1. A method of manufacturing a soft suture anchor, the method comprising:
providing a single length of suture;
bending the single length of suture to define a first vertex separating a first standing end of suture and a second standing end of suture, the first standing end and the second standing end being legs of an acute angle;
bending the second standing end to define a second vertex, suture extending beyond the second vertex being a second section of suture;
arranging the second section to extend along the second standing end, to extend about the first vertex and to extend a partial distance along the first standing end;
wrapping a first portion of the second section a plurality of times about the first standing end, the wrapping extending helically away from the first vertex;
upon a last wrap of the first portion of the second section about the first standing end, passing a second portion of the second section across the acute angle to the second standing end;
wrapping the second portion of the second section a plurality of times about the second standing end, the wrapping extending helically toward the first vertex; and
separating at least the portions of the second section wrapped around the first standing end and the second standing end from the first section.
2. The method of claim 1 wherein the step of passing the second section across the acute angle to the second standing end further comprises passing the second portion of the second section back as least back to the first standing end such that the second portion of the second section circumscribes the first standing end and the second standing end with at least one revolution.
3. The method of claim 2 further comprising passing a distal end of an insertion instrument though the at least one revolution of the second portion of the second section circumscribing the first standing end and the second standing end.
4. The method of claim 2 further comprising passing the second portion of the second section through the at least one revolution of the second portion of the second section circumscribing the first standing end and the second standing end.

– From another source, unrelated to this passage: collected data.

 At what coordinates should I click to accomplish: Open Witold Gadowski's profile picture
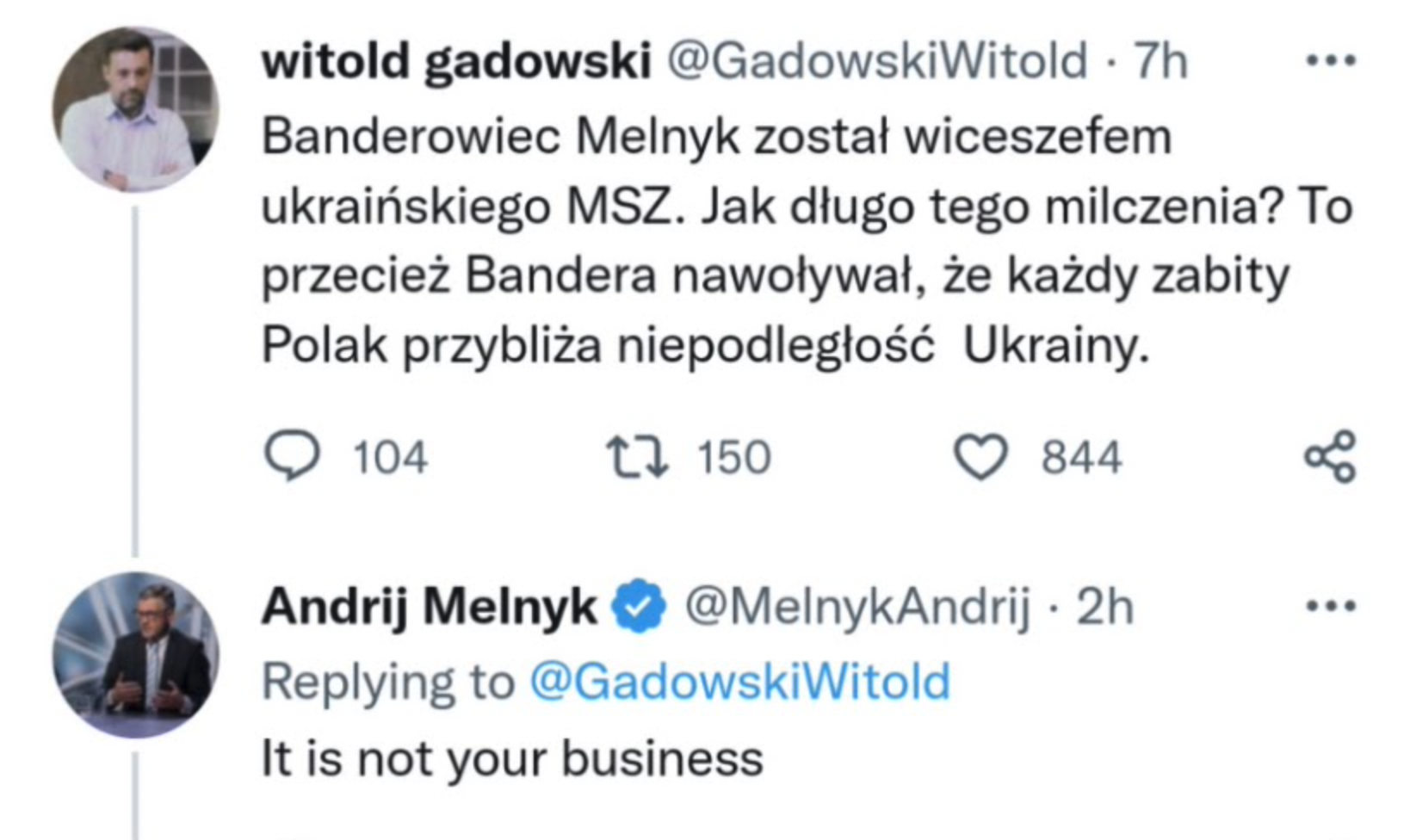coord(135,109)
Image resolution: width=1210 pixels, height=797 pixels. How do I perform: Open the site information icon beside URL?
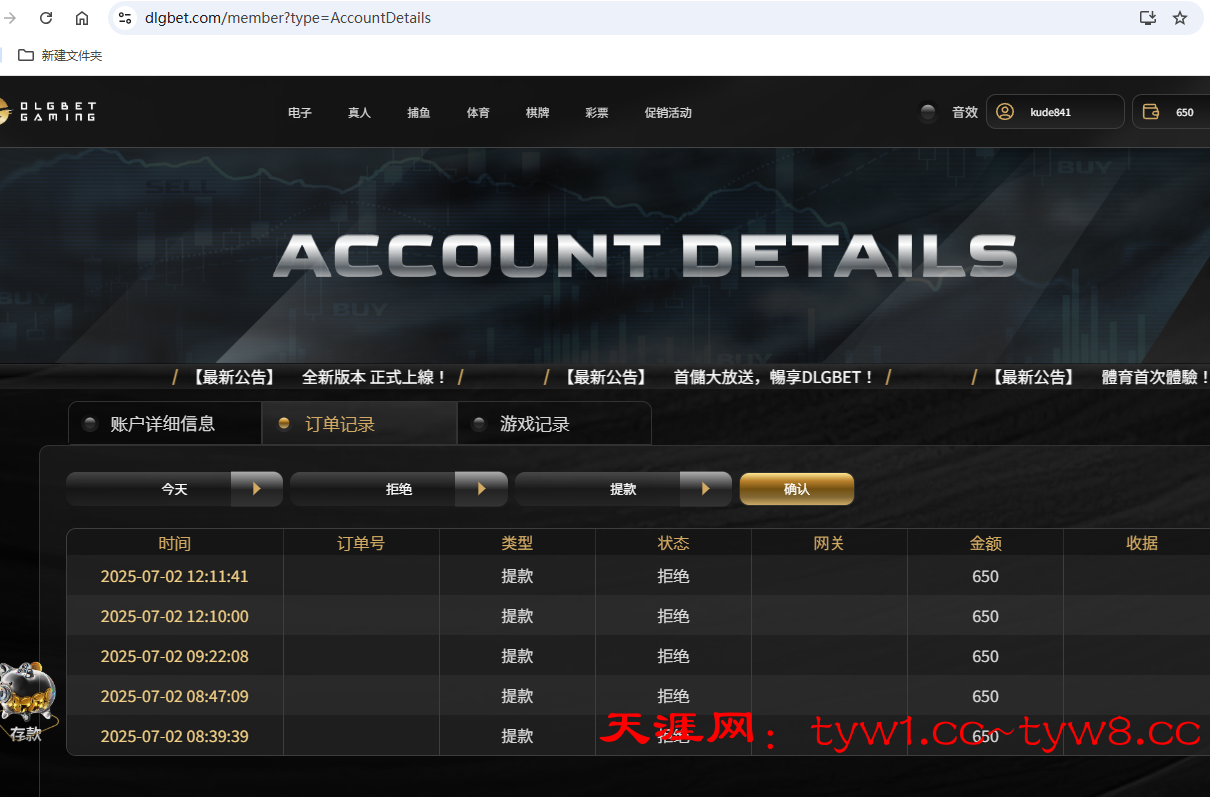pyautogui.click(x=125, y=18)
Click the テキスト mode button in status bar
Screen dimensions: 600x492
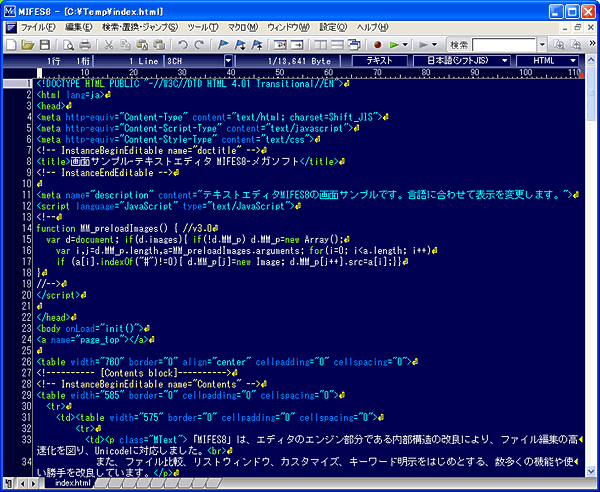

5. The method of claim 2 further comprising passing the second portion of the second section between the first standing end and the second standing end at a location between (i) the second portion of the second section passing from the first standing end to the second standing end and (ii) the second portion of the second section passing from the second standing end to the first standing end.
7. The method of claim 1, wherein the single length of suture comprises at least one color change along its length, a first color provided along an expected length of said second portion.
8. The method of claim 1, wherein the single length of suture comprises at least two color changes along its length, a first color provided along an expected length of said second portion, a second color provided along an expected length of said first standing end, and a third color provided along an expected length of said second standing end.
9. A method of manufacturing a soft suture anchor, the method comprising:
providing a first section of suture and a second section of suture;
bending the first section to define a first vertex separating a first standing end and a second standing end, the first standing end and the second standing end being legs of an acute angle;
circumscribing the first standing end and the second standing end with at least one wrap of the second section;
wrapping a first end of the second section a plurality of times about the first standing end; and
wrapping a second end of the second section a plurality of times about the second standing end.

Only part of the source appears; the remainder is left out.